* _EXTRACTED TEXT_:
==*==
Build system integration

The BitScrambler has full ESP-IDF build system support. A component (including the main component) can have BitScrambler assembly source files in its source directories. These files generally have the suffix .bsasm. To assemble and link such a file into the main application, the CMakeLists.txt file for the component can call target_bitscrambler_add_src("assembly_file.bsasm"). For instance, for an assembly file called my_program.bsasm, a CMakeLists.txt file may look like this:

idf_component_register(SRCS "main.c" "some-file.c"
                INCLUDE_DIRS "./include")

target_bitscrambler_add_src("my_program.bsasm")

To use the assembled BitScrambler program, you would refer to it as such:

// Create a variable 'my_bitscrambler_program' that resolves to
// the binary bitscrambler program.
// 2nd arg is same as name of assembly file without ".bsasm"
BITSCRAMBLER_PROGRAM(my_bitscrambler_program, "my_program");

[...]

bitscrambler_handle_t bs;
[...create bitscrambler instance]
bitscrambler_load_program(bs, my_bitscrambler_program);

Loopback mode

The BitScrambler supports a loopback mode which is useful for data transformations that do not involve a peripheral. The loopback mode occupies both the TX and RX channels of the BitScrambler, although only the TX BitScrambler actually executes code. Note that even if loopback mode does not involve a peripheral, one still needs to be selected; the peripheral does not need to be initialized or used, but if it is, its DMA features will be unavailable.
==*==
* _RAW DATA_:

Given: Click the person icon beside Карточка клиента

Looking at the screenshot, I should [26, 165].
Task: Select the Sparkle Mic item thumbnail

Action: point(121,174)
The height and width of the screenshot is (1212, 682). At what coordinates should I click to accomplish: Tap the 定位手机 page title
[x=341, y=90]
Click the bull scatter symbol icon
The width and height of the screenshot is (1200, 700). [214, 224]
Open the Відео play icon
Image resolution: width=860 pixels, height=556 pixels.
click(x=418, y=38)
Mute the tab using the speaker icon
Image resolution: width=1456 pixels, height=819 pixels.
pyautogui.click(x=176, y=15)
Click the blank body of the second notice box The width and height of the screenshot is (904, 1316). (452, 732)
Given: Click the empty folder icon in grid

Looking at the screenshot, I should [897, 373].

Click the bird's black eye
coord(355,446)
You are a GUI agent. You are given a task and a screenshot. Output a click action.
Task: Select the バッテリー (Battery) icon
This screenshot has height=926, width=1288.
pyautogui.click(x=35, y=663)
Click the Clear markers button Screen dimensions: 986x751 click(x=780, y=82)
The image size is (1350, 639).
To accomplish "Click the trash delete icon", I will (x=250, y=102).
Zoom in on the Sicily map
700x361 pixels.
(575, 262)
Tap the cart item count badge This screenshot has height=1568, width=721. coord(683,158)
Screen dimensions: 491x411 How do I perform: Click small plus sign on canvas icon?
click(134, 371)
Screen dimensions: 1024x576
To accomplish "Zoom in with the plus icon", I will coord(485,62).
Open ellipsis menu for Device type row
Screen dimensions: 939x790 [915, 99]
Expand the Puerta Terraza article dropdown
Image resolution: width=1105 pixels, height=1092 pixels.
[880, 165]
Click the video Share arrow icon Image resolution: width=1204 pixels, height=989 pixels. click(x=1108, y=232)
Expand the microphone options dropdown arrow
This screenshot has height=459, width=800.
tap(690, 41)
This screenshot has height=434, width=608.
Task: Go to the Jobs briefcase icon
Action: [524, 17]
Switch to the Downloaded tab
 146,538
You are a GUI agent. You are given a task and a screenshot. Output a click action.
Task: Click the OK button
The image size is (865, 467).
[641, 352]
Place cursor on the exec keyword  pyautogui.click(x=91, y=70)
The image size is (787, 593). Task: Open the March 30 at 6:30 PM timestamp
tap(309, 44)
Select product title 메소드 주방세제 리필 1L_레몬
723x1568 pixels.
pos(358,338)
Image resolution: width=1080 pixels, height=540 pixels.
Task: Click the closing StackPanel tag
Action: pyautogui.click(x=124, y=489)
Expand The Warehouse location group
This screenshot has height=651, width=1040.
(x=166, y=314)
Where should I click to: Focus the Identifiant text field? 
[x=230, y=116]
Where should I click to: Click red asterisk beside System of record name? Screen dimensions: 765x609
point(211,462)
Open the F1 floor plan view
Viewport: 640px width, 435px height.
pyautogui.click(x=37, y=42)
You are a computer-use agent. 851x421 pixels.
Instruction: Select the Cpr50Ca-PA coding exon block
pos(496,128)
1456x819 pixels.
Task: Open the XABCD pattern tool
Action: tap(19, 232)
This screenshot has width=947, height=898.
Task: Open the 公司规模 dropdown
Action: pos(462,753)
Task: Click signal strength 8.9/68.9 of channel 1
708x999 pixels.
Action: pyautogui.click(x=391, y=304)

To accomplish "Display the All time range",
==*==
* _STATED EXERCISE A_:
According to the BitScrambler documentation, which BitScrambler actually executes code in loopback mode?
* _STATED EXERCISE B_:
Carry on writing the BitScrambler documentation from its last sentence.
The items play no role in this work.

* _TASK RESPONSE A_:
Only the TX BitScrambler executes code in loopback mode.

* _TASK RESPONSE B_:
Resource allocation and program loading

In loopback mode, a BitScrambler object is created using bitscrambler_loopback_create(). If there is a BitScrambler peripheral matching the requested characteristics, this function will return a handle to it. You can then use bitscrambler_load_program() to load a program into it, then call bitscrambler_loopback_run() to transform a memory buffer using the loaded program. You can call bitscrambler_loopback_run() any number of times; it's also permissible to use bitscrambler_load_program() to change programs between calls. Finally, to free the hardware resources and clean up memory, call bitscrambler_free().

API Reference

Header File

  • components/esp_driver_bitscrambler/include/driver/bitscrambler.h

  • This header file can be included with:

    #include "driver/bitscrambler.h"

  • This header file is a part of the API provided by the esp_driver_bitscrambler component. To declare that your component depends on esp_driver_bitscrambler, add the following to your CMakeLists.txt:

    REQUIRES esp_driver_bitscrambler

    or

    PRIV_REQUIRES esp_driver_bitscrambler

Functions

esp_err_t bitscrambler_new(const bitscrambler_config_t *config, bitscrambler_handle_t *handle)

Allocate BitScrambler handle for a hardware channel.

参数

  • config -- Configuration for requested BitScrambler

  • handle -- [out] BitScrambler controller handle

返回

  • ESP_OK

  • ESP_ERR_NO_MEM: No memory available

  • ESP_ERR_NOT_FOUND: No free hardware channel available

void bitscrambler_free(bitscrambler_handle_t handle)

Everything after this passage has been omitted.